Tuvo que empujar otra vez al hombre de la izquierda, evitando su contacto. Hacia la derecha no había nadie ahora. Extendió su rodilla, como una ávida antena, y supo que allí no había nadie. El automóvil atravesaba una recta infinita. Percibía olor a pastos mojados. Afuera habría postes, vacas, arboledas.
Era necesario salvarse, salvarse por medios propios, y para ello contaba únicamente con el pensamiento, debajo de la inmensa venda. Rodríguez era una cosa lejana. Se dijo que ahora era él y no Rodríguez el que huía por llanuras interminables. Cualquier posibilidad estaba en la cabeza. Le sudaban los ojos y la cara, y la saliva era una cosa dura en la boca. Los dolores aislados de todo el cuerpo le recordaron los golpes que acababa de recibir. Y se hacían un solo dolor, una sola pesadez en el estómago, en el pecho, en la espalda, en todo el cuerpo, como un gran trozo de plomo. Y todos los golpes eran uno solo, brotado entre las voces que le llegaban a través de la probable luz del cuarto iluminado.
La cabeza lo llevó ahora a su casa, como para descansar un instante del inmenso trabajo de captación que se había impuesto para salvarse. Allí el brillo de la escalera mantenía, intocado, al silencio. La ubicación exacta de los muebles era una cosa fácil de recordar. Si volviese a la casa, todo estaría igual. Apagaría las luces y se acostaría. “No ha pasado nada”, diría. Tenía que salvarse de algún modo, sin embargo.
El automóvil se detuvo y él pudo percibir claramente el rumor del río vecino. Cuando lo sacaron de allí el rumor del agua aumentó, y el frío del aire, que le dio en la cara, le recordó al hombre de su izquierda. Oyó voces furtivas, puertas que se cerraban y se abrían. Él había quedado parado sin que nadie lo custodiase. “Por supuesto”, oyó luego claramente, y después, con más claridad aún y con una voz parecida a la que oyó en la comisaría: saquen a Rodríguez. Ahora supo bien que estaban sacando del automóvil al hombre de su izquierda. Oyó cómo arrastraban sus pies y en seguida, también, cómo caía al agua. Después hubo un silencio muy largo. El cielo entero podía caer sobre su cabeza. Una voz próxima, casi amable, le dijo: “Bueno, amigo, camine”. Comprendió que estaba perdido y empezó a caminar.
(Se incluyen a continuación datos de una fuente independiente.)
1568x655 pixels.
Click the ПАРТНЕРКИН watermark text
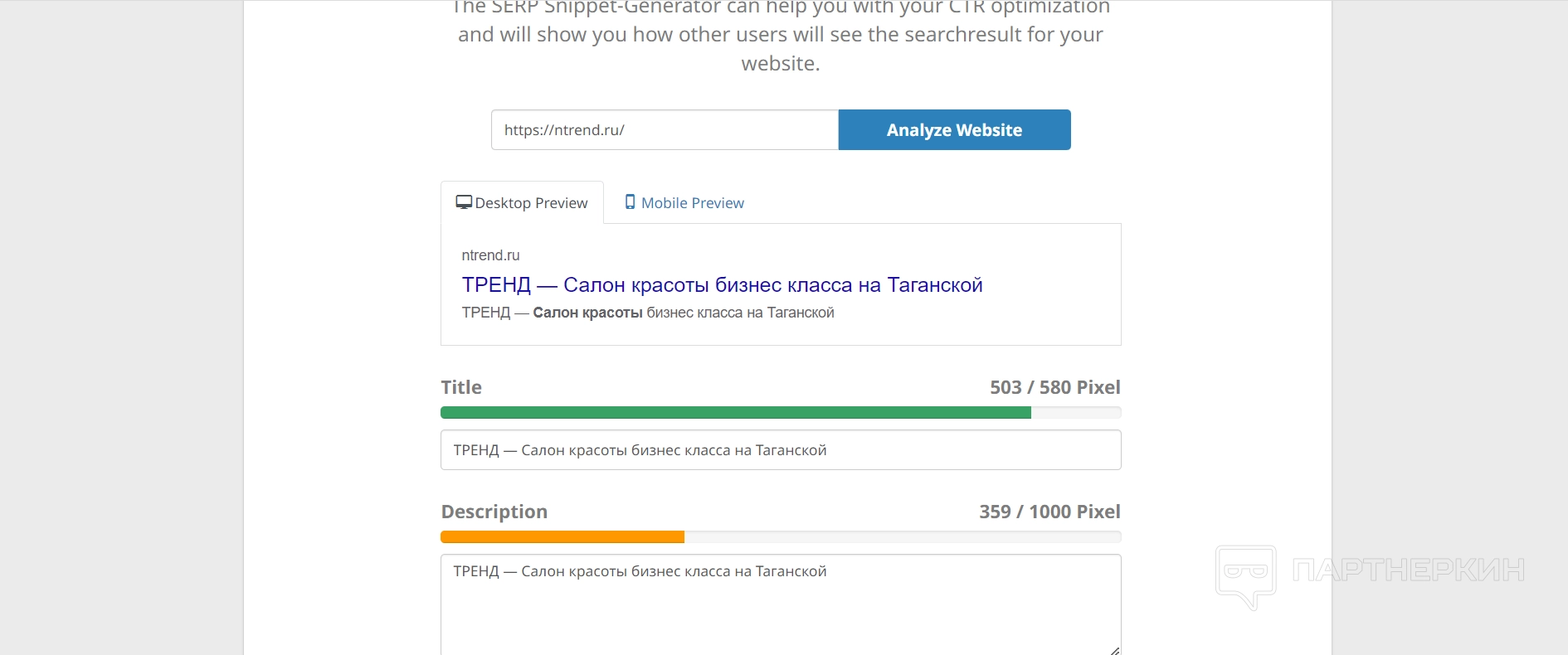1408,570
Rodríguez, me has abandonado, se dijo. La cabeza insistía aún en que tenía que salvarse. No correr; era peligroso. Le temblaron las piernas. Y aunque la cabeza buscaba velozmente por millones de rincones oscuros alguna forma posible de salvación, él se oyó de pronto rezando. Caminaba y rezaba, sabiendo que cada palabra que decía significaba un peldaño más y que en una de esas palabras se detendrían los pensamientos de su cabeza. “… Los desterrados hijos de Eva, a Ti suspiramos gimiendo y llorando en este valle de lágrimas…” Y todas estas palabras estaban detrás de Rodríguez, como si fuesen su sustituto.
El brillo de la escalera sería ahora una forma oscura debajo de sus pies. Arriba dormirían todos y el silencio persistiría.
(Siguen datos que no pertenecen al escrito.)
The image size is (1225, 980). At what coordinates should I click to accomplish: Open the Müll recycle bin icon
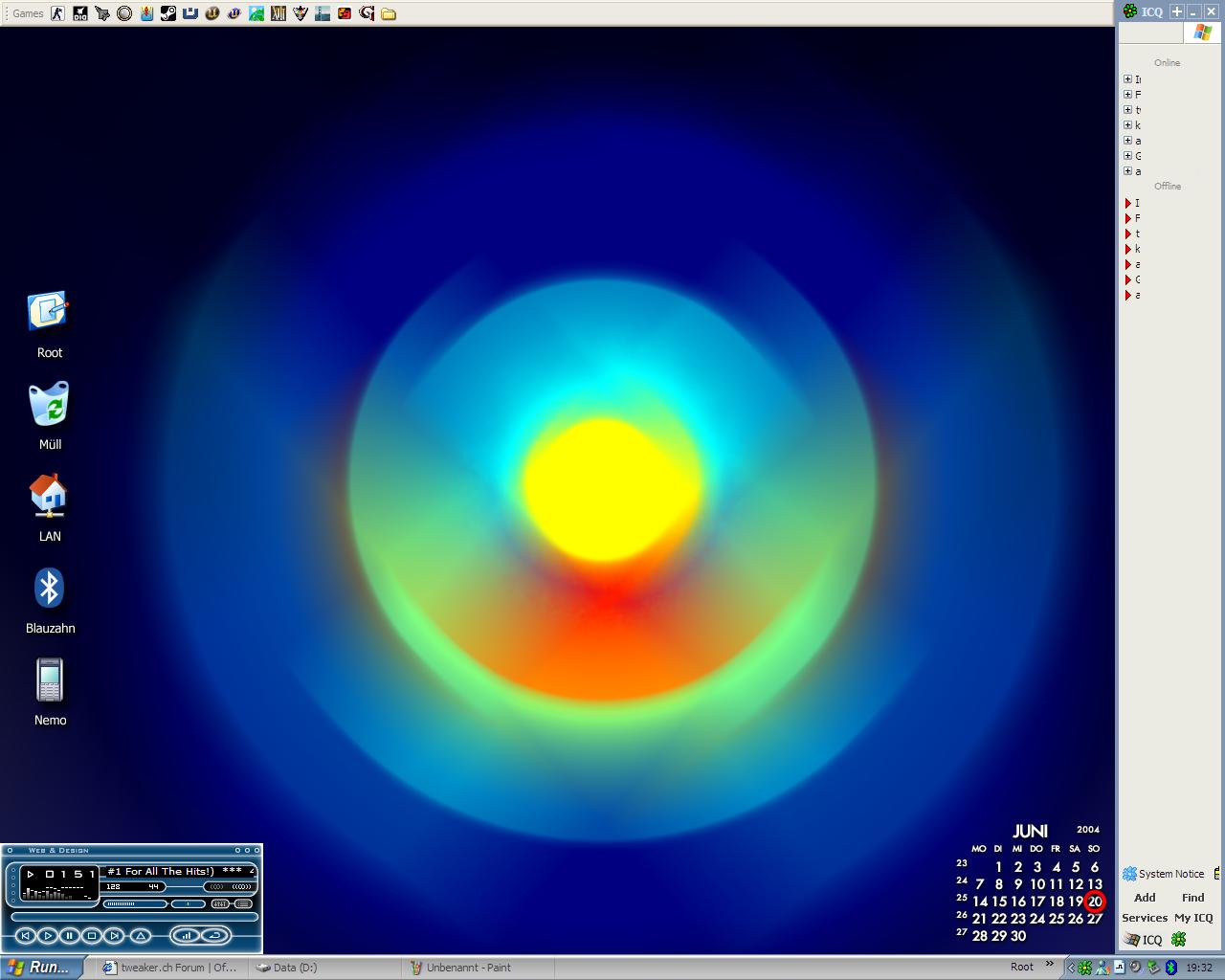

La cabeza pareció contenerse por fin, mientras él rezaba, atenta sólo a la última palabra, vagamente prevista, que significaría destrucción. La última palabra debía ser controlada también, como una obligación ineludible. Los pies, en cambio, hollaban el aire y el suelo, totalmente ciegos.
“… Ea, pues, Señora, abogada nuestra, vuelve a nosotros ésos tus ojos misericordiosos, y después de este destierro.”